Copy out the lines of the records below, starting at the line that contains "This screenshot has height=416, width=631." and ending at the line that contains "click(13, 126)". Give those lines word for word and nothing else.
[BEGIN Given data]
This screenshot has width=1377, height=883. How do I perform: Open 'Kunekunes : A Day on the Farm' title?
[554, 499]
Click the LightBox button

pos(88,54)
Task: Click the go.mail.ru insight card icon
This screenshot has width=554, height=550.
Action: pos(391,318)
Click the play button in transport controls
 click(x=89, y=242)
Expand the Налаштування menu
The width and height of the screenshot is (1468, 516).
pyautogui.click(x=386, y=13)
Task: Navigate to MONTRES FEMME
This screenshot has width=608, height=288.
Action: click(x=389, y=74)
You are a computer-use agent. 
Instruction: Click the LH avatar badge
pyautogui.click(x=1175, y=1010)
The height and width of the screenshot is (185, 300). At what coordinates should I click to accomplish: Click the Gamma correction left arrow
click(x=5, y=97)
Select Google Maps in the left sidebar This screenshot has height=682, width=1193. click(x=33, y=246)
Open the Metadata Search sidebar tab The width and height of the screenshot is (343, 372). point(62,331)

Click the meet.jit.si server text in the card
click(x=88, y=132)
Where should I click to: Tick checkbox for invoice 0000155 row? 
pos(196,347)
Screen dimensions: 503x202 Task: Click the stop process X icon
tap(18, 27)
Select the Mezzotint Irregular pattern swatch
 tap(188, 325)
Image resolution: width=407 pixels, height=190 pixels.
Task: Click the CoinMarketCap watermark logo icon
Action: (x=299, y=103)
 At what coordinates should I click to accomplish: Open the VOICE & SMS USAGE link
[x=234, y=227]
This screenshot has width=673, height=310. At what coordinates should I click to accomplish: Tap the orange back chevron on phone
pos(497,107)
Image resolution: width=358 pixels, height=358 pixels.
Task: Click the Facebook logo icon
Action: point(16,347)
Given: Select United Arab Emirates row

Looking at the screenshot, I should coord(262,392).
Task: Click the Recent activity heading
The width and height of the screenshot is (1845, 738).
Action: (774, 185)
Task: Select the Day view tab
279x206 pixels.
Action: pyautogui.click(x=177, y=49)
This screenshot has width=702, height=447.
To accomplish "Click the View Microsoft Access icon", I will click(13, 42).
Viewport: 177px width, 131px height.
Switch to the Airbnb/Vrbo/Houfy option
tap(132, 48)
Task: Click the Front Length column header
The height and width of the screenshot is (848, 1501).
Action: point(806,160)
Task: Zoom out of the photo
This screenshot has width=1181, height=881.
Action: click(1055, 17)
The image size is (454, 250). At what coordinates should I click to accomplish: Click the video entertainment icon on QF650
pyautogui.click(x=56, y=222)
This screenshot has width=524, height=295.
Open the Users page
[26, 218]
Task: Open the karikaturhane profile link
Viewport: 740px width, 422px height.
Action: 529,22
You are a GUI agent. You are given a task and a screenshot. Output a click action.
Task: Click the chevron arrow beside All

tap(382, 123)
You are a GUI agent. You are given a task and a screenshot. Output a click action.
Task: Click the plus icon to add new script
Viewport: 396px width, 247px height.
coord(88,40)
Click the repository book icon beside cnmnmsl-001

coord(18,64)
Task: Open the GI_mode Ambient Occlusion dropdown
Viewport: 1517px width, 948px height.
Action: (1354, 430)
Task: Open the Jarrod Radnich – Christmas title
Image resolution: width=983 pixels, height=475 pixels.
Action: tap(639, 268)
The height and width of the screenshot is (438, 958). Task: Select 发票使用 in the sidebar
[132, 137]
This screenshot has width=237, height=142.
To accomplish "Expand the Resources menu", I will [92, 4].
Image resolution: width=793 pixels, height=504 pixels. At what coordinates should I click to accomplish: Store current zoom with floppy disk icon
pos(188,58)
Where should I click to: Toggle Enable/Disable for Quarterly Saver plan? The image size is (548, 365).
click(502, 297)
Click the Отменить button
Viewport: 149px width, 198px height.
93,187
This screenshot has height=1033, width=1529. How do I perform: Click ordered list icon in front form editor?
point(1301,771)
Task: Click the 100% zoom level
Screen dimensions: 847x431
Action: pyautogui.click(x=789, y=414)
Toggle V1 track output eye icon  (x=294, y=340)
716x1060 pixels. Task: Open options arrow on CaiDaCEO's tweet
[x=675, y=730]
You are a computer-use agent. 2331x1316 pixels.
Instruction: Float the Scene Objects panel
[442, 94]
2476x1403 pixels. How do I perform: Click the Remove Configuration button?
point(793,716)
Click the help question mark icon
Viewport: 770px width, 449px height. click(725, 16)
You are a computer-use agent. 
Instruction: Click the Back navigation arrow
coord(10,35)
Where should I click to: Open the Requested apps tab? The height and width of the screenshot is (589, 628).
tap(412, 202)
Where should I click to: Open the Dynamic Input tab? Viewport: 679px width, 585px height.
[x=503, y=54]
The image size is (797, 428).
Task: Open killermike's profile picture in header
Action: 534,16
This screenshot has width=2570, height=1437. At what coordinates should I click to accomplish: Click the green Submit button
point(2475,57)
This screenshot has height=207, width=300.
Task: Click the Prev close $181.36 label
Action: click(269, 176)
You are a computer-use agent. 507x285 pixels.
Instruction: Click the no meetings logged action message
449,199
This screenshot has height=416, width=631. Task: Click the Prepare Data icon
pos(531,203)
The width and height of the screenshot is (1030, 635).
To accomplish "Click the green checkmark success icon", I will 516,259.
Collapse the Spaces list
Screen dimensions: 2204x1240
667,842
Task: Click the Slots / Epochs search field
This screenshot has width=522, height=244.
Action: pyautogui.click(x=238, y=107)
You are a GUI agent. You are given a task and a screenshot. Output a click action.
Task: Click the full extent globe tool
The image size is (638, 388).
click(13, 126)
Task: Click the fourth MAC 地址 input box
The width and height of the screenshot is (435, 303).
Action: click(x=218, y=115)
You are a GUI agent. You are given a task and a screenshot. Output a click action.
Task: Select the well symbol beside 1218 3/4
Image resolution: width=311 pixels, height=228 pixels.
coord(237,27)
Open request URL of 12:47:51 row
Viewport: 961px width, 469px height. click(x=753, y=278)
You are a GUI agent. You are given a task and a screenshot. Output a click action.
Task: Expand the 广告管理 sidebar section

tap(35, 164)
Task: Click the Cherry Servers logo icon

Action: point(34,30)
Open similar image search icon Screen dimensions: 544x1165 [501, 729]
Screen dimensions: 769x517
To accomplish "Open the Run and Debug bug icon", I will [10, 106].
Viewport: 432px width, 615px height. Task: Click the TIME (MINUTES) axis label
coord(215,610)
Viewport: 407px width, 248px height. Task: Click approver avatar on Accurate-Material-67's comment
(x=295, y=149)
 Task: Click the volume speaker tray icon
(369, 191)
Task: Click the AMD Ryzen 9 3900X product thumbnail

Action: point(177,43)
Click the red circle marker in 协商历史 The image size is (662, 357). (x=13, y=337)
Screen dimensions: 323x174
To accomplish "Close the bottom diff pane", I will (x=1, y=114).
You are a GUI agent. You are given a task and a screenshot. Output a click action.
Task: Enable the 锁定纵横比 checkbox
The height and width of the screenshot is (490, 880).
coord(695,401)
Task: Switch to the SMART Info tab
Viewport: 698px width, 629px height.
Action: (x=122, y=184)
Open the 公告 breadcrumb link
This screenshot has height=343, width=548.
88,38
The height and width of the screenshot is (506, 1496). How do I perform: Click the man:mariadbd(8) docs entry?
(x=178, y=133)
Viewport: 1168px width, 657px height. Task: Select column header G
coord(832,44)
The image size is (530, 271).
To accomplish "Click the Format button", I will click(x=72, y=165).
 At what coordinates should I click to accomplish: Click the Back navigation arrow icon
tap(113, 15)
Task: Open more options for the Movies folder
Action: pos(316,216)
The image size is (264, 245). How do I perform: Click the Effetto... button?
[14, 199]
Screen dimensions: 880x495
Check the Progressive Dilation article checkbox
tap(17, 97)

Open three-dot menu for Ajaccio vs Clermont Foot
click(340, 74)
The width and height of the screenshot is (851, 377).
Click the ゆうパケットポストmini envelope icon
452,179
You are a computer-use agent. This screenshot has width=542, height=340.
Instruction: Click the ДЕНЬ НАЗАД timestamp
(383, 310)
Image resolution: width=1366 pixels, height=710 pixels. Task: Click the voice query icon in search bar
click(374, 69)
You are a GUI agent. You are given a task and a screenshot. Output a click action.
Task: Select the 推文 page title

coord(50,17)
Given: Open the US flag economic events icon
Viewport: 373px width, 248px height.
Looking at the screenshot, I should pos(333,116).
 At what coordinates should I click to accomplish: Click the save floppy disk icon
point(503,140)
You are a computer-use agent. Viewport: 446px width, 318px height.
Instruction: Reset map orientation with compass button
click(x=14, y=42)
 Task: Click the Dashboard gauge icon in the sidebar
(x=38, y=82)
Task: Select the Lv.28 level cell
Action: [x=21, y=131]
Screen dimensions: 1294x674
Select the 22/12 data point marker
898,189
[END Given data]
### Final result
This screenshot has height=416, width=631. Task: Click the Prepare Data icon
pos(531,203)
The width and height of the screenshot is (1030, 635).
To accomplish "Click the green checkmark success icon", I will 516,259.
Collapse the Spaces list
Screen dimensions: 2204x1240
667,842
Task: Click the Slots / Epochs search field
This screenshot has width=522, height=244.
Action: pyautogui.click(x=238, y=107)
You are a GUI agent. You are given a task and a screenshot. Output a click action.
Task: Click the full extent globe tool
The image size is (638, 388).
click(13, 126)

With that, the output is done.